Uma equipe internacional de cientistas identificou a região que pode ter funcionado como a mais prolífica fábrica de planetas do Sistema Solar primordial. Um imponente anel de poeira logo após a órbita de Júpiter atuou como um eficiente e versátil criadouro cósmico, forjando gerações de corpos rochosos com composições radicalmente diferentes ao longo de milhões de anos.
A descoberta, liderada por pesquisadores do Instituto Max Planck para Pesquisa do Sistema Solar (MPS) na Alemanha, lança nova luz sobre o caótico processo de formação planetária ocorrido há 4,6 bilhões de anos. O estudo, SCIENCEDAILY, conseguiu pela primeira vez reproduzir em simulações de computador as assinaturas químicas de misteriosos meteoritos que sobreviveram até os dias atuais.
O trabalho focou em um período entre dois e quatro milhões de anos após o nascimento do Sol, quando Júpiter já havia esculpido uma imensa lacuna no disco de gás e poeira que o rodeava. O gigante gasoso, ao limpar sua vizinhança, gerou uma zona de alta pressão na borda externa de sua órbita, uma espécie de barreira natural que funcionava como uma armadilha para partículas.

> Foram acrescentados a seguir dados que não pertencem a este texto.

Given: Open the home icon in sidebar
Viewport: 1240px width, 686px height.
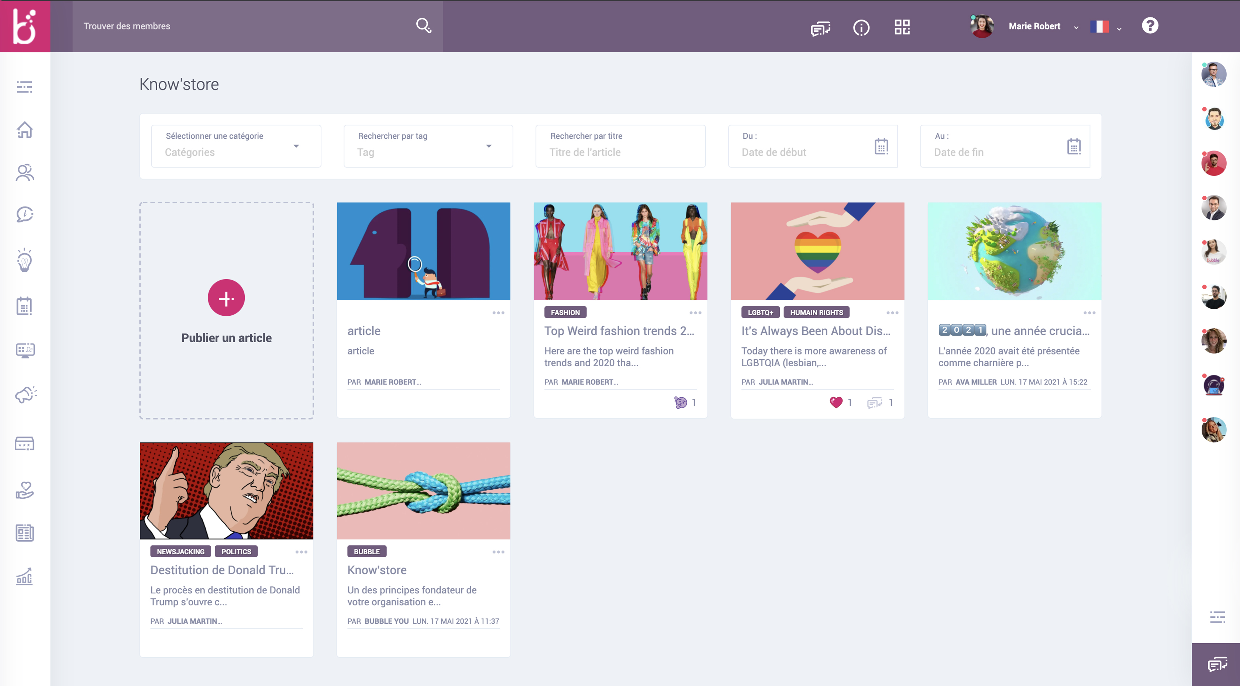Looking at the screenshot, I should (x=25, y=129).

Essa região turbulenta retinha grandes quantidades de poeira, permitindo que pequenos aglomerados, chamados de seixos, se acumulassem perigosamente e dessem origem aos planetesimais, os tijolos primordiais dos planetas e asteroides.

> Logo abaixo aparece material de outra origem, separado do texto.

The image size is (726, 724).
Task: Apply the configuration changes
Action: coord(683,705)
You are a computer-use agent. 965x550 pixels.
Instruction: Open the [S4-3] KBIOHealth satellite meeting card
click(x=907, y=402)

O que as novas simulações revelaram de surpreendente é que essa mesma fornalha planetária produziu objetos radicalmente distintos em diferentes épocas. ‘Tipos diferentes de planetesimais aparentemente se formaram na mesma região do disco primordial de poeira e gás, apenas em momentos diferentes’, explicou Joanna Drążkowska, chefe do Grupo Lise Meitner sobre formação planetária no MPS. ‘A região logo após a órbita de Júpiter ofereceu excelentes condições para isso’, completou a pesquisadora.
A chave para destravar esse enigma cósmico estava em casa, mais especificamente em coleções de meteoritos conhecidos como condritos carbonáceos, ricos em carbono. Essas rochas espaciais são fragmentos de antigos planetesimais que vagavam pelo lado externo do Sistema Solar e que mal foram alterados desde a sua origem. Agrupados em seis famílias distintas por sua idade e composição, alguns são frágeis e de granulação fina, enquanto outros são mais resistentes, exibindo inclusões sólidas incrustadas em uma matriz mais delicada.
Para o cosmoquímico Thorsten Kleine, diretor do MPS, a correspondência entre os meteoritos e os modelos computacionais é a prova definitiva do conceito. ‘Pela primeira vez, conseguimos reproduzir com precisão os resultados de estudos de laboratório de meteoritos usando simulações computacionais do Sistema Solar primordial’, afirmou Kleine. ‘Os meteoritos servem, por assim dizer, como uma pedra de toque para as teorias de formação planetária’, finalizou o pesquisador, destacando que os corpos celestes preservam pistas fósseis de uma era turbulenta.
As simulações rastrearam tanto colisões de partículas microscópicas quanto o movimento em larga escala no disco de gás, revelando que Júpiter agia como uma barreira muito mais severa para os detritos maiores e robustos do que para a poeira fina e frágil. Com o passar do tempo, a própria criação de novos planetesimais consumia parte da matéria-prima disponível, alterando gradualmente o equilíbrio dos materiais que se acumulavam. Nos primeiros 500 mil anos, a quantidade de material friável despencou, mas depois voltou a crescer ao longo do milhão de anos seguinte, resultando em duas safras de planetesimais com texturas opostas.